Saved entries:
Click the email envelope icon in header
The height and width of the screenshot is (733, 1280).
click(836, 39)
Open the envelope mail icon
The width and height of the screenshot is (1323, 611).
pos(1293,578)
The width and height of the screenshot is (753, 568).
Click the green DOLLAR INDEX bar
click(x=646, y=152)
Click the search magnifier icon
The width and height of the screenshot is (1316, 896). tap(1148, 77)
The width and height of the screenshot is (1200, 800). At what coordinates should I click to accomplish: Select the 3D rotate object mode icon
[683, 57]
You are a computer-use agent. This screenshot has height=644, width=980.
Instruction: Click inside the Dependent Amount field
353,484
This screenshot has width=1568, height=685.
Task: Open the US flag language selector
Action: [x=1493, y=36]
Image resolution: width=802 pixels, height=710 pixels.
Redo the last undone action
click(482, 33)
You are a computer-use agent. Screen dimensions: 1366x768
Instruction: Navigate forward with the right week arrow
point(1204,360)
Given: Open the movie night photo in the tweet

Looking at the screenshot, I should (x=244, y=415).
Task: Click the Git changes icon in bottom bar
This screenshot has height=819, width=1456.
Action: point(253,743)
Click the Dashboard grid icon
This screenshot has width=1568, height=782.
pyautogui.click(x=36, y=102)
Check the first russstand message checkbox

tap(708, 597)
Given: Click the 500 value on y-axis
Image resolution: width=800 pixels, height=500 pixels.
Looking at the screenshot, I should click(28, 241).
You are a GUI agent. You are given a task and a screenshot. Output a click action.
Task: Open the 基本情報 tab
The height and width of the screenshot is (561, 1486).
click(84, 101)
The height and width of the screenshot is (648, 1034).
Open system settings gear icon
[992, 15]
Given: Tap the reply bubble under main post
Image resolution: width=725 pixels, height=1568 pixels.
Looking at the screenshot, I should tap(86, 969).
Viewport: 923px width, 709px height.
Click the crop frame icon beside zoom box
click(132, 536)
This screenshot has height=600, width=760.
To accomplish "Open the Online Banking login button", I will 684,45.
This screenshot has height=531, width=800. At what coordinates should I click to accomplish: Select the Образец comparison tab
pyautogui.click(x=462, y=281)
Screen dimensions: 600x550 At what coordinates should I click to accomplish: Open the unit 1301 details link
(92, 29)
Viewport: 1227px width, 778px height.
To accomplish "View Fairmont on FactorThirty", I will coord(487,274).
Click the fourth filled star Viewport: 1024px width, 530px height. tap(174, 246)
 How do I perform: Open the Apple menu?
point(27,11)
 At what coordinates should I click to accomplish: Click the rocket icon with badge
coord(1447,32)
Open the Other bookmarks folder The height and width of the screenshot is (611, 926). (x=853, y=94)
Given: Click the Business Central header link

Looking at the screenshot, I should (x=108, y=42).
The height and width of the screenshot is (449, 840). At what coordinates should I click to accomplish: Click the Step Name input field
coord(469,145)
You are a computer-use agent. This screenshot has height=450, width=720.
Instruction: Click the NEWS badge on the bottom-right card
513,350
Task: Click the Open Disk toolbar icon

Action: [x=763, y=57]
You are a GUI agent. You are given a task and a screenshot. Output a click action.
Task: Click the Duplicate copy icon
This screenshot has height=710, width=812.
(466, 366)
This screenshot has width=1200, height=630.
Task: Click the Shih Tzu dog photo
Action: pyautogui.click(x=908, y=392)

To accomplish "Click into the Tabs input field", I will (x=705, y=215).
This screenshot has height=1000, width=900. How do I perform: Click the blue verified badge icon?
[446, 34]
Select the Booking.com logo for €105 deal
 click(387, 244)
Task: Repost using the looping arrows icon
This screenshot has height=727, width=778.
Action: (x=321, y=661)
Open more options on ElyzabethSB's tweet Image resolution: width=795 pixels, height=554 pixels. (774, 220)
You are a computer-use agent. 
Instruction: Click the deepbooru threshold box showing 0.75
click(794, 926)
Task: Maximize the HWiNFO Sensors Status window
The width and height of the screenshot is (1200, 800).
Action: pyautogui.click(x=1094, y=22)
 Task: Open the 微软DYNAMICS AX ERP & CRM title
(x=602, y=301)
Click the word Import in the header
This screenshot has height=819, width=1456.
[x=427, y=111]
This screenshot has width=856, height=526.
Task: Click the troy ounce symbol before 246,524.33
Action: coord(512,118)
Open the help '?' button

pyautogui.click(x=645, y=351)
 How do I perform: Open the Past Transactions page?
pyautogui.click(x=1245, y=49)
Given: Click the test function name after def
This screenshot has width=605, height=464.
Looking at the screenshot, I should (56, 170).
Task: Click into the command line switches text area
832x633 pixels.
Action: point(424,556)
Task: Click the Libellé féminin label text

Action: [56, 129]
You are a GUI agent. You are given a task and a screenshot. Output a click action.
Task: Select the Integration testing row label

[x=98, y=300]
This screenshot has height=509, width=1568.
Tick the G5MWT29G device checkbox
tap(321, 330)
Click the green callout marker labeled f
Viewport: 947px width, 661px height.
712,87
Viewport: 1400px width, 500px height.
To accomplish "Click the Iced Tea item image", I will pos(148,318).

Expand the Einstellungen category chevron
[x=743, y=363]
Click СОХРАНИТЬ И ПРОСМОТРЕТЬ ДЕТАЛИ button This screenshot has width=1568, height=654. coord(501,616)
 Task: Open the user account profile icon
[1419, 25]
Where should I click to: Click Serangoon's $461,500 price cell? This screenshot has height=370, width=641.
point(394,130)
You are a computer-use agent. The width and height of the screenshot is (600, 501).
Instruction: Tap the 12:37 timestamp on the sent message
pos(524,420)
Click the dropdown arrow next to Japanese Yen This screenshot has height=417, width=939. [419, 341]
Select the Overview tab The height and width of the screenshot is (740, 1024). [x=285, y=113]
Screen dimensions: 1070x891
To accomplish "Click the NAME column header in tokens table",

◆ **What this task involves**
Each entry above is to be transcribed exactly as it was written.

◆ **Task answer**
Click the email envelope icon in header
The height and width of the screenshot is (733, 1280).
click(836, 39)
Open the envelope mail icon
The width and height of the screenshot is (1323, 611).
pos(1293,578)
The width and height of the screenshot is (753, 568).
Click the green DOLLAR INDEX bar
click(x=646, y=152)
Click the search magnifier icon
The width and height of the screenshot is (1316, 896). tap(1148, 77)
The width and height of the screenshot is (1200, 800). At what coordinates should I click to accomplish: Select the 3D rotate object mode icon
[683, 57]
You are a computer-use agent. This screenshot has height=644, width=980.
Instruction: Click inside the Dependent Amount field
353,484
This screenshot has width=1568, height=685.
Task: Open the US flag language selector
Action: [x=1493, y=36]
Image resolution: width=802 pixels, height=710 pixels.
Redo the last undone action
click(482, 33)
You are a computer-use agent. Screen dimensions: 1366x768
Instruction: Navigate forward with the right week arrow
point(1204,360)
Given: Open the movie night photo in the tweet

Looking at the screenshot, I should (x=244, y=415).
Task: Click the Git changes icon in bottom bar
This screenshot has height=819, width=1456.
Action: point(253,743)
Click the Dashboard grid icon
This screenshot has width=1568, height=782.
pyautogui.click(x=36, y=102)
Check the first russstand message checkbox

tap(708, 597)
Given: Click the 500 value on y-axis
Image resolution: width=800 pixels, height=500 pixels.
Looking at the screenshot, I should click(28, 241).
You are a GUI agent. You are given a task and a screenshot. Output a click action.
Task: Open the 基本情報 tab
The height and width of the screenshot is (561, 1486).
click(84, 101)
The height and width of the screenshot is (648, 1034).
Open system settings gear icon
[992, 15]
Given: Tap the reply bubble under main post
Image resolution: width=725 pixels, height=1568 pixels.
Looking at the screenshot, I should tap(86, 969).
Viewport: 923px width, 709px height.
Click the crop frame icon beside zoom box
click(132, 536)
This screenshot has height=600, width=760.
To accomplish "Open the Online Banking login button", I will 684,45.
This screenshot has height=531, width=800. At what coordinates should I click to accomplish: Select the Образец comparison tab
pyautogui.click(x=462, y=281)
Screen dimensions: 600x550 At what coordinates should I click to accomplish: Open the unit 1301 details link
(92, 29)
Viewport: 1227px width, 778px height.
To accomplish "View Fairmont on FactorThirty", I will coord(487,274).
Click the fourth filled star Viewport: 1024px width, 530px height. tap(174, 246)
 How do I perform: Open the Apple menu?
point(27,11)
 At what coordinates should I click to accomplish: Click the rocket icon with badge
coord(1447,32)
Open the Other bookmarks folder The height and width of the screenshot is (611, 926). (x=853, y=94)
Given: Click the Business Central header link

Looking at the screenshot, I should (x=108, y=42).
The height and width of the screenshot is (449, 840). At what coordinates should I click to accomplish: Click the Step Name input field
coord(469,145)
You are a computer-use agent. This screenshot has height=450, width=720.
Instruction: Click the NEWS badge on the bottom-right card
513,350
Task: Click the Open Disk toolbar icon

Action: [x=763, y=57]
You are a GUI agent. You are given a task and a screenshot. Output a click action.
Task: Click the Duplicate copy icon
This screenshot has height=710, width=812.
(466, 366)
This screenshot has width=1200, height=630.
Task: Click the Shih Tzu dog photo
Action: pyautogui.click(x=908, y=392)

To accomplish "Click into the Tabs input field", I will (x=705, y=215).
This screenshot has height=1000, width=900. How do I perform: Click the blue verified badge icon?
[446, 34]
Select the Booking.com logo for €105 deal
 click(387, 244)
Task: Repost using the looping arrows icon
This screenshot has height=727, width=778.
Action: (x=321, y=661)
Open more options on ElyzabethSB's tweet Image resolution: width=795 pixels, height=554 pixels. (774, 220)
You are a computer-use agent. 
Instruction: Click the deepbooru threshold box showing 0.75
click(794, 926)
Task: Maximize the HWiNFO Sensors Status window
The width and height of the screenshot is (1200, 800).
Action: pyautogui.click(x=1094, y=22)
 Task: Open the 微软DYNAMICS AX ERP & CRM title
(x=602, y=301)
Click the word Import in the header
This screenshot has height=819, width=1456.
[x=427, y=111]
This screenshot has width=856, height=526.
Task: Click the troy ounce symbol before 246,524.33
Action: coord(512,118)
Open the help '?' button

pyautogui.click(x=645, y=351)
 How do I perform: Open the Past Transactions page?
pyautogui.click(x=1245, y=49)
Given: Click the test function name after def
This screenshot has width=605, height=464.
Looking at the screenshot, I should (56, 170).
Task: Click into the command line switches text area
832x633 pixels.
Action: point(424,556)
Task: Click the Libellé féminin label text

Action: [56, 129]
You are a GUI agent. You are given a task and a screenshot. Output a click action.
Task: Select the Integration testing row label

[x=98, y=300]
This screenshot has height=509, width=1568.
Tick the G5MWT29G device checkbox
tap(321, 330)
Click the green callout marker labeled f
Viewport: 947px width, 661px height.
712,87
Viewport: 1400px width, 500px height.
To accomplish "Click the Iced Tea item image", I will pos(148,318).

Expand the Einstellungen category chevron
[x=743, y=363]
Click СОХРАНИТЬ И ПРОСМОТРЕТЬ ДЕТАЛИ button This screenshot has width=1568, height=654. coord(501,616)
 Task: Open the user account profile icon
[1419, 25]
Where should I click to: Click Serangoon's $461,500 price cell? This screenshot has height=370, width=641.
point(394,130)
You are a computer-use agent. The width and height of the screenshot is (600, 501).
Instruction: Tap the 12:37 timestamp on the sent message
pos(524,420)
Click the dropdown arrow next to Japanese Yen This screenshot has height=417, width=939. [419, 341]
Select the Overview tab The height and width of the screenshot is (740, 1024). [x=285, y=113]
Screen dimensions: 1070x891
To accomplish "Click the NAME column header in tokens table",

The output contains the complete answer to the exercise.